The intention is clearly there. ACE, for instance, marked the directive's implementation in April with the launch of its Commercial Premises Pollution Liability product, designed specifically for small and medium-sized businesses. It followed AIG's Enviropro, again geared towards lower underwriting requirements and premiums; Liberty too have targeted the low to medium risk companies trying to capture the widespread demand for operational environmental liability cover that to date has largely been satisfied through the PL market - it is, says Merry, the "holy grail".

To date, it's unclear how far they're succeeding. In May, BIBA launched its online Environmental Liability scheme, the cover underwritten by ACE. According to Foulsham, interest in the scheme is picking up, but is still modest. Partly, of course, that's down to the economy. As he puts it, "It's being put on the back-burner." But it's also because there remains an enormous amount of uncertainty about exactly what impact the directive will have. Crawford's Donaldson says that at a recent conference he attended on environmental liability even the experts consulted by the government during the transposition of the directive were uncertain how it would be applied. Like the companies, they were waiting for a big case, and the insurers admit that may be what it takes for the market to really take off.
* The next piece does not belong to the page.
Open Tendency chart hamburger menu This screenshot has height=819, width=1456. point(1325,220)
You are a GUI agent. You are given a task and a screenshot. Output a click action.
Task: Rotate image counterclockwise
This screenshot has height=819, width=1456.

"There are still a lot of UK businesses that need to wake up to these liabilities," says Harwood-Matthews. For now, they are waiting for the cases to come through to give them a better handle on the magnitude and frequency they may face. "The question is whether that's really a good risk management approach," he says. Or, to put it another way, it's a strategy that only pays off if your firm isn't among them.


Before the end of next April, the Commission will present a report on the ELD's effectiveness, including the availability of insurance to ensure the burden of environmental damage doesn't fall back on the state. It's at this time that the Commission could propose a system of mandatory financial security.

Some countries, such as Spain, have already gone down the compulsory insurance route; others are said to be considering it, and according to Georgina Crowhurst at solicitors Clyde & Co, it's still possible the Commission may opt for it.

If it does, though, it faces two significant problems: the first is a general antipathy to compulsory insurance. "I think many people would say we really don't need another compulsory class," says Gary Marshall, chair of the environment, health and safety group at Airmic. The criminally negligent, after all, simply still wouldn't bother.

Furthermore, with countries such as the UK having implemented the law so late and without a single case yet decided, there's likely to be little in the way of evidence that the market is failing to justify a mandatory approach. Most reckon that in the absence of high profile uninsured corporate failures that leave society exposed to the clean up costs of environmental incidents, it will be difficult to make the case.

Longer-term some form of compulsory financial security remains a possibility and has wider support. In fact, argues Graeme Merry, environmental specialist at Heath Lambert, it's the only way the system can work.

"It seems ridiculous to have gone down this route of implementing the directive and requiring polluters to bear the responsibility for correcting environmental damage and then not insisting they put in place provision to ensure they have the finances to do it," he says.

"I'd never support compulsory insurance, but compulsory financial security? Absolutely."